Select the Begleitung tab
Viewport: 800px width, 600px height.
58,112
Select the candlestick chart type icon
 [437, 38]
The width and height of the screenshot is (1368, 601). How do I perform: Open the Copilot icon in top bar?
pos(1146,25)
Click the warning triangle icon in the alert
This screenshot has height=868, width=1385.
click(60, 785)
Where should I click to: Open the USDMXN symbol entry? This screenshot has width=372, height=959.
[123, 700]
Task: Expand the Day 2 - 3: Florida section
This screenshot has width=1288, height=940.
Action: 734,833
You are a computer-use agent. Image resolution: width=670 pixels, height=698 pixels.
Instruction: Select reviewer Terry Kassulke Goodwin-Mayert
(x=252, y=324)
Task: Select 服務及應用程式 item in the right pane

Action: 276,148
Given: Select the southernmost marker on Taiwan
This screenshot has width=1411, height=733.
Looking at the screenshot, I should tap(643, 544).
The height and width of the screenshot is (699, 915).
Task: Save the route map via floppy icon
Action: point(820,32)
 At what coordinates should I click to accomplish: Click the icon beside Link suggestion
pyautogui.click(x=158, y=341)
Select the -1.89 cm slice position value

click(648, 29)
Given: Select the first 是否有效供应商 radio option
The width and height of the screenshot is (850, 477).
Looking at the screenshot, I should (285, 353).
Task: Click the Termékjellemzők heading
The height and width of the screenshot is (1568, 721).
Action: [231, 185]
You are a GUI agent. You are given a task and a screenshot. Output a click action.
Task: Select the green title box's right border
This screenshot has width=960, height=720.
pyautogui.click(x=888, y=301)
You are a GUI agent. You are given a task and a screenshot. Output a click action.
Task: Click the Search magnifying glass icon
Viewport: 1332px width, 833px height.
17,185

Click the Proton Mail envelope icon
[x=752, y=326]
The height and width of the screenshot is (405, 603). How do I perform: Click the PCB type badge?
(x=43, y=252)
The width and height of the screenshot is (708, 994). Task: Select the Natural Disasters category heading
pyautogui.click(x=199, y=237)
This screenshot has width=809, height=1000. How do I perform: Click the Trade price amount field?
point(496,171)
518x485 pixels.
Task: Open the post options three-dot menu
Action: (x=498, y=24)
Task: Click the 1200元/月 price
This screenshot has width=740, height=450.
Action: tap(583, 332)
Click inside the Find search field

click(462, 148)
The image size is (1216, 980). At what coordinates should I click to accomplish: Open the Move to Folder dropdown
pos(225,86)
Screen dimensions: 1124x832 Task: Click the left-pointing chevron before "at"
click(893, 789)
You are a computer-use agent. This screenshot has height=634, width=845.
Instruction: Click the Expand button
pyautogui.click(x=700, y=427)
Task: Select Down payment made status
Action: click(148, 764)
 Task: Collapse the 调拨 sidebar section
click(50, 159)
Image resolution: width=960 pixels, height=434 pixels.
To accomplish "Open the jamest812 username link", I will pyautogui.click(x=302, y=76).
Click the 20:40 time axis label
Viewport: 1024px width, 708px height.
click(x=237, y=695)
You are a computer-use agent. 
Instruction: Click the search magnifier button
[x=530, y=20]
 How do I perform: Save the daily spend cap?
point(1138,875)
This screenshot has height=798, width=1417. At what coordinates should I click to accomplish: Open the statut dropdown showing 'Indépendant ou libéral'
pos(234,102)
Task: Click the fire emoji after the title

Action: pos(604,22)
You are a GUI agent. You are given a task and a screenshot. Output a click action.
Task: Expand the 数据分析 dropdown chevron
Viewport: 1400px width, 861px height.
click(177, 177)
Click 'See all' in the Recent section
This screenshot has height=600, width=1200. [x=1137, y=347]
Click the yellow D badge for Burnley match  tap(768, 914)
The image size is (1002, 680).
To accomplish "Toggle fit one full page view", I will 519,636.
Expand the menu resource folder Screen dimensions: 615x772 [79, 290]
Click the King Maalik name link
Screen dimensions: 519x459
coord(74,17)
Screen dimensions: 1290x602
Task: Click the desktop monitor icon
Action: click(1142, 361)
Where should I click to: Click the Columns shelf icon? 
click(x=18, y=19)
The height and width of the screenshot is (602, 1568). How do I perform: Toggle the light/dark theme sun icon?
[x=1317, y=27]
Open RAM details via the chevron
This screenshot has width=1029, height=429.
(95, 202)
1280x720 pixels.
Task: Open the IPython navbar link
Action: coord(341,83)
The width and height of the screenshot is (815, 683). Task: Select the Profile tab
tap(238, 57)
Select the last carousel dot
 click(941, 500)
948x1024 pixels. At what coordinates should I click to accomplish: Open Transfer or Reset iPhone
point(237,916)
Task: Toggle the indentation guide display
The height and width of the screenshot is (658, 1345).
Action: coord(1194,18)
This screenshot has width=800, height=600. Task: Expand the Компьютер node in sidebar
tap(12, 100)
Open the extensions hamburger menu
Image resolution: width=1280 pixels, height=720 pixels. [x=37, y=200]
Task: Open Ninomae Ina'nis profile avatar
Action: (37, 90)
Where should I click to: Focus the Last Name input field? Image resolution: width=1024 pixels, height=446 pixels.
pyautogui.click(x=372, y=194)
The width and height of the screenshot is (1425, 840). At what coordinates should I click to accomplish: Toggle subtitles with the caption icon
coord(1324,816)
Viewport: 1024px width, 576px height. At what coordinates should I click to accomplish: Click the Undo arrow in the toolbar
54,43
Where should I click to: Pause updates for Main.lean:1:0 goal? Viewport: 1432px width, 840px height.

→ **Assignment**
Each record must appear again, word for word.

→ **Written reply**
Select the Begleitung tab
Viewport: 800px width, 600px height.
58,112
Select the candlestick chart type icon
 [437, 38]
The width and height of the screenshot is (1368, 601). How do I perform: Open the Copilot icon in top bar?
pos(1146,25)
Click the warning triangle icon in the alert
This screenshot has height=868, width=1385.
click(60, 785)
Where should I click to: Open the USDMXN symbol entry? This screenshot has width=372, height=959.
[123, 700]
Task: Expand the Day 2 - 3: Florida section
This screenshot has width=1288, height=940.
Action: 734,833
You are a computer-use agent. Image resolution: width=670 pixels, height=698 pixels.
Instruction: Select reviewer Terry Kassulke Goodwin-Mayert
(x=252, y=324)
Task: Select 服務及應用程式 item in the right pane

Action: 276,148
Given: Select the southernmost marker on Taiwan
This screenshot has width=1411, height=733.
Looking at the screenshot, I should tap(643, 544).
The height and width of the screenshot is (699, 915).
Task: Save the route map via floppy icon
Action: point(820,32)
 At what coordinates should I click to accomplish: Click the icon beside Link suggestion
pyautogui.click(x=158, y=341)
Select the -1.89 cm slice position value

click(648, 29)
Given: Select the first 是否有效供应商 radio option
The width and height of the screenshot is (850, 477).
Looking at the screenshot, I should (285, 353).
Task: Click the Termékjellemzők heading
The height and width of the screenshot is (1568, 721).
Action: [231, 185]
You are a GUI agent. You are given a task and a screenshot. Output a click action.
Task: Select the green title box's right border
This screenshot has width=960, height=720.
pyautogui.click(x=888, y=301)
You are a GUI agent. You are given a task and a screenshot. Output a click action.
Task: Click the Search magnifying glass icon
Viewport: 1332px width, 833px height.
17,185

Click the Proton Mail envelope icon
[x=752, y=326]
The height and width of the screenshot is (405, 603). How do I perform: Click the PCB type badge?
(x=43, y=252)
The width and height of the screenshot is (708, 994). Task: Select the Natural Disasters category heading
pyautogui.click(x=199, y=237)
This screenshot has width=809, height=1000. How do I perform: Click the Trade price amount field?
point(496,171)
518x485 pixels.
Task: Open the post options three-dot menu
Action: (x=498, y=24)
Task: Click the 1200元/月 price
This screenshot has width=740, height=450.
Action: tap(583, 332)
Click inside the Find search field

click(462, 148)
The image size is (1216, 980). At what coordinates should I click to accomplish: Open the Move to Folder dropdown
pos(225,86)
Screen dimensions: 1124x832 Task: Click the left-pointing chevron before "at"
click(893, 789)
You are a computer-use agent. This screenshot has height=634, width=845.
Instruction: Click the Expand button
pyautogui.click(x=700, y=427)
Task: Select Down payment made status
Action: click(148, 764)
 Task: Collapse the 调拨 sidebar section
click(50, 159)
Image resolution: width=960 pixels, height=434 pixels.
To accomplish "Open the jamest812 username link", I will pyautogui.click(x=302, y=76).
Click the 20:40 time axis label
Viewport: 1024px width, 708px height.
click(x=237, y=695)
You are a computer-use agent. 
Instruction: Click the search magnifier button
[x=530, y=20]
 How do I perform: Save the daily spend cap?
point(1138,875)
This screenshot has height=798, width=1417. At what coordinates should I click to accomplish: Open the statut dropdown showing 'Indépendant ou libéral'
pos(234,102)
Task: Click the fire emoji after the title

Action: pos(604,22)
You are a GUI agent. You are given a task and a screenshot. Output a click action.
Task: Expand the 数据分析 dropdown chevron
Viewport: 1400px width, 861px height.
click(177, 177)
Click 'See all' in the Recent section
This screenshot has height=600, width=1200. [x=1137, y=347]
Click the yellow D badge for Burnley match  tap(768, 914)
The image size is (1002, 680).
To accomplish "Toggle fit one full page view", I will 519,636.
Expand the menu resource folder Screen dimensions: 615x772 [79, 290]
Click the King Maalik name link
Screen dimensions: 519x459
coord(74,17)
Screen dimensions: 1290x602
Task: Click the desktop monitor icon
Action: click(1142, 361)
Where should I click to: Click the Columns shelf icon? 
click(x=18, y=19)
The height and width of the screenshot is (602, 1568). How do I perform: Toggle the light/dark theme sun icon?
[x=1317, y=27]
Open RAM details via the chevron
This screenshot has width=1029, height=429.
(95, 202)
1280x720 pixels.
Task: Open the IPython navbar link
Action: coord(341,83)
The width and height of the screenshot is (815, 683). Task: Select the Profile tab
tap(238, 57)
Select the last carousel dot
 click(941, 500)
948x1024 pixels. At what coordinates should I click to accomplish: Open Transfer or Reset iPhone
point(237,916)
Task: Toggle the indentation guide display
The height and width of the screenshot is (658, 1345).
Action: coord(1194,18)
This screenshot has width=800, height=600. Task: Expand the Компьютер node in sidebar
tap(12, 100)
Open the extensions hamburger menu
Image resolution: width=1280 pixels, height=720 pixels. [x=37, y=200]
Task: Open Ninomae Ina'nis profile avatar
Action: (37, 90)
Where should I click to: Focus the Last Name input field? Image resolution: width=1024 pixels, height=446 pixels.
pyautogui.click(x=372, y=194)
The width and height of the screenshot is (1425, 840). At what coordinates should I click to accomplish: Toggle subtitles with the caption icon
coord(1324,816)
Viewport: 1024px width, 576px height. At what coordinates should I click to accomplish: Click the Undo arrow in the toolbar
54,43
Where should I click to: Pause updates for Main.lean:1:0 goal? Viewport: 1432px width, 840px height.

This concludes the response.